** Exercise inputs follows **

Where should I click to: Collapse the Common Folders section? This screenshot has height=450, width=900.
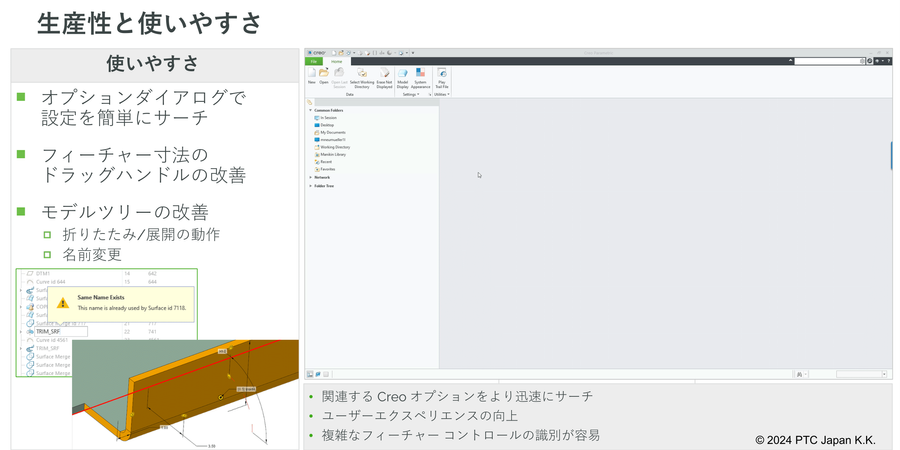tap(310, 110)
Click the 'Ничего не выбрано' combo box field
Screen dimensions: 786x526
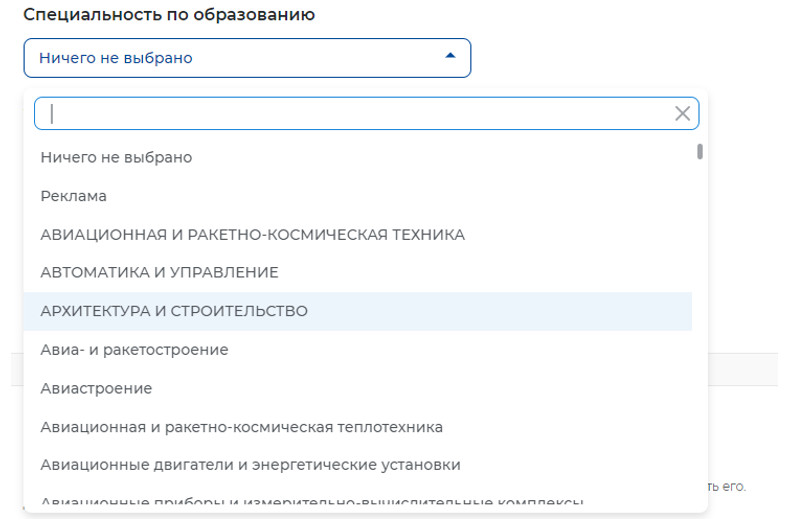(230, 58)
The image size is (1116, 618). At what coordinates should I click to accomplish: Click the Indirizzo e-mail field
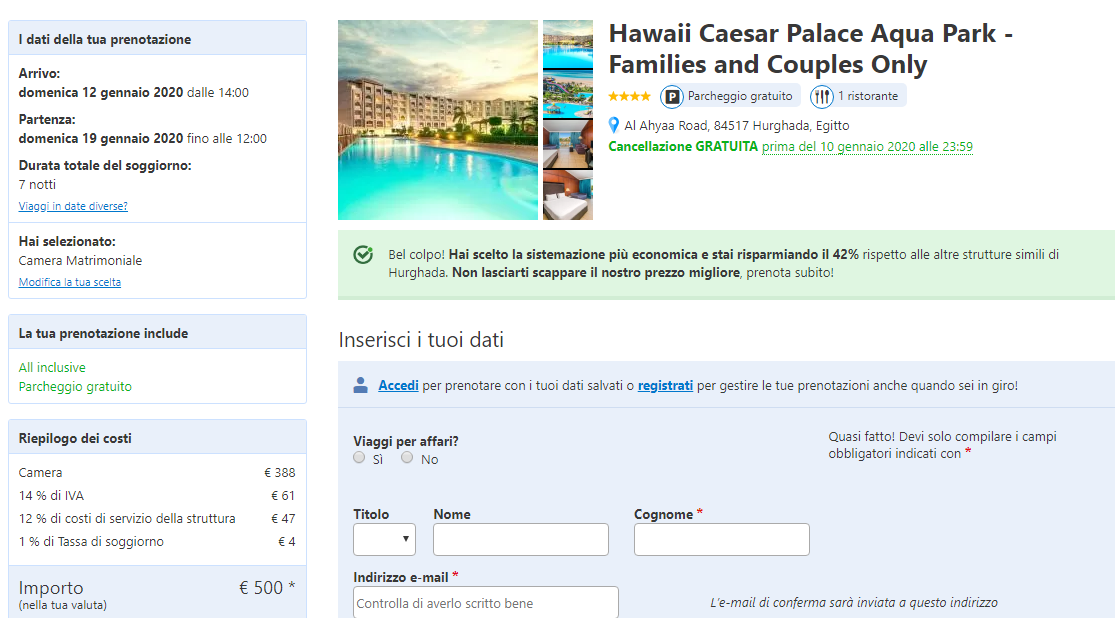tap(486, 602)
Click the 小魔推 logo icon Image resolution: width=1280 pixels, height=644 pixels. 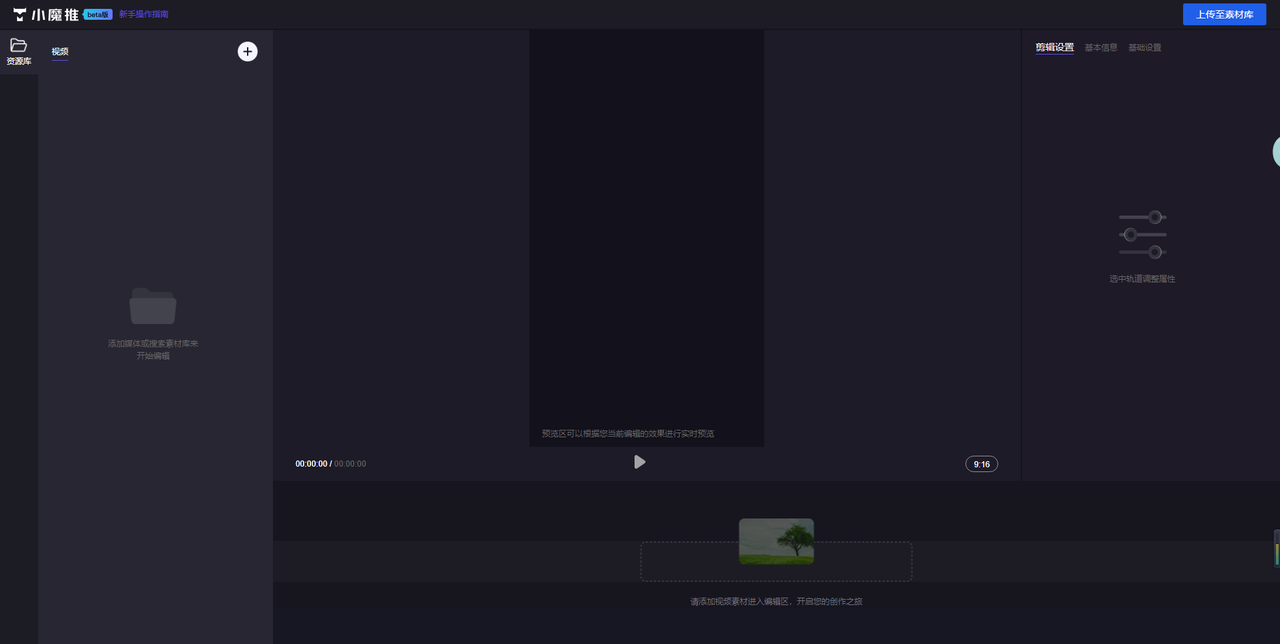pyautogui.click(x=19, y=15)
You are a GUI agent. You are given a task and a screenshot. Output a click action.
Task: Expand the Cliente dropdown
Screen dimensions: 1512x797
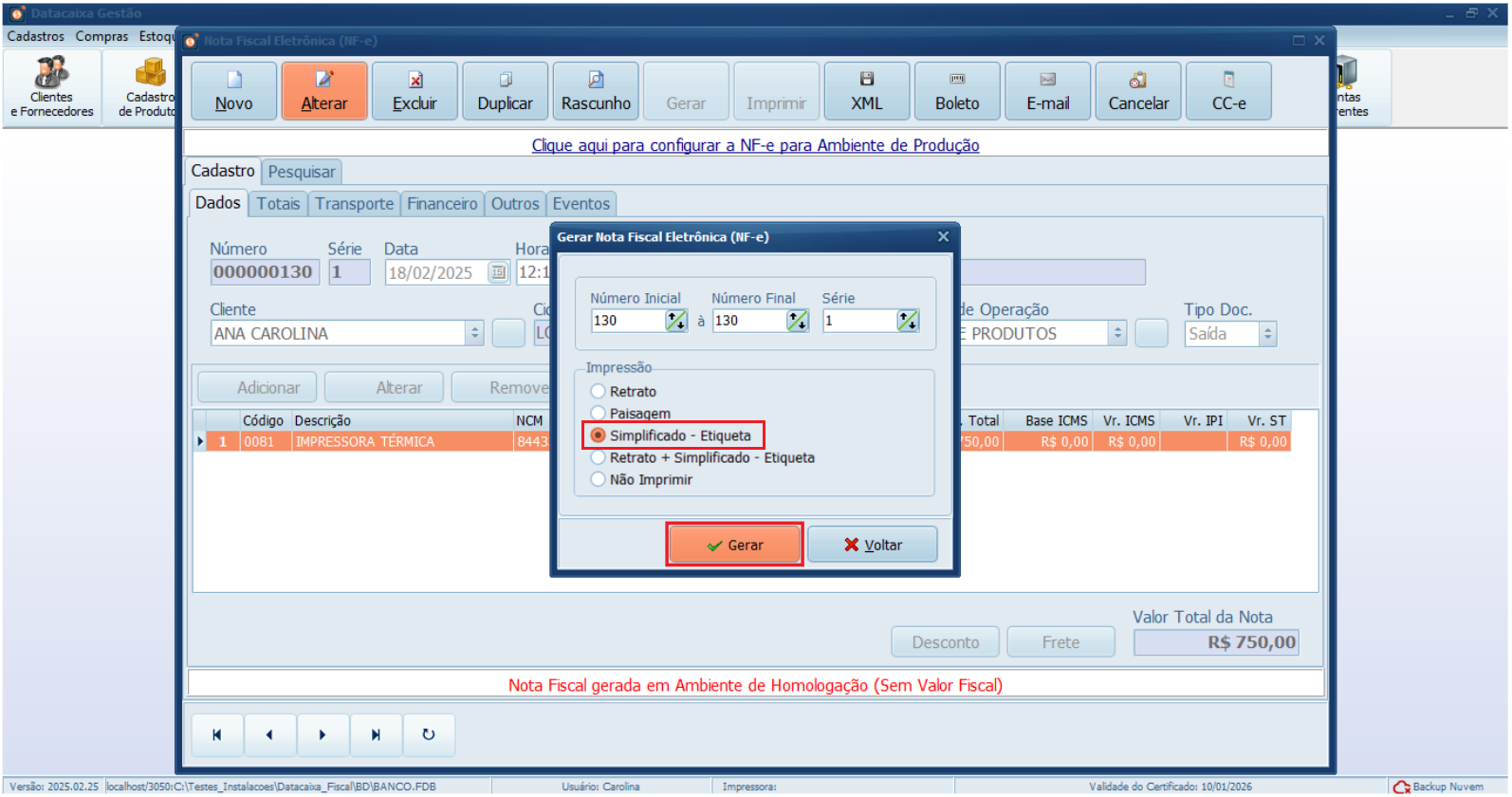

** End of Exercise inputs **

- **Task statement**: Nothing but the lines from the line containing "You are a GUI" through the last line of the material may be output, and they must be copied exactly, without pictures.

- **Answer area**:
You are a GUI agent. You are given a task and a screenshot. Output a click action.
Task: Expand the Cliente dropdown
Screen dimensions: 1512x797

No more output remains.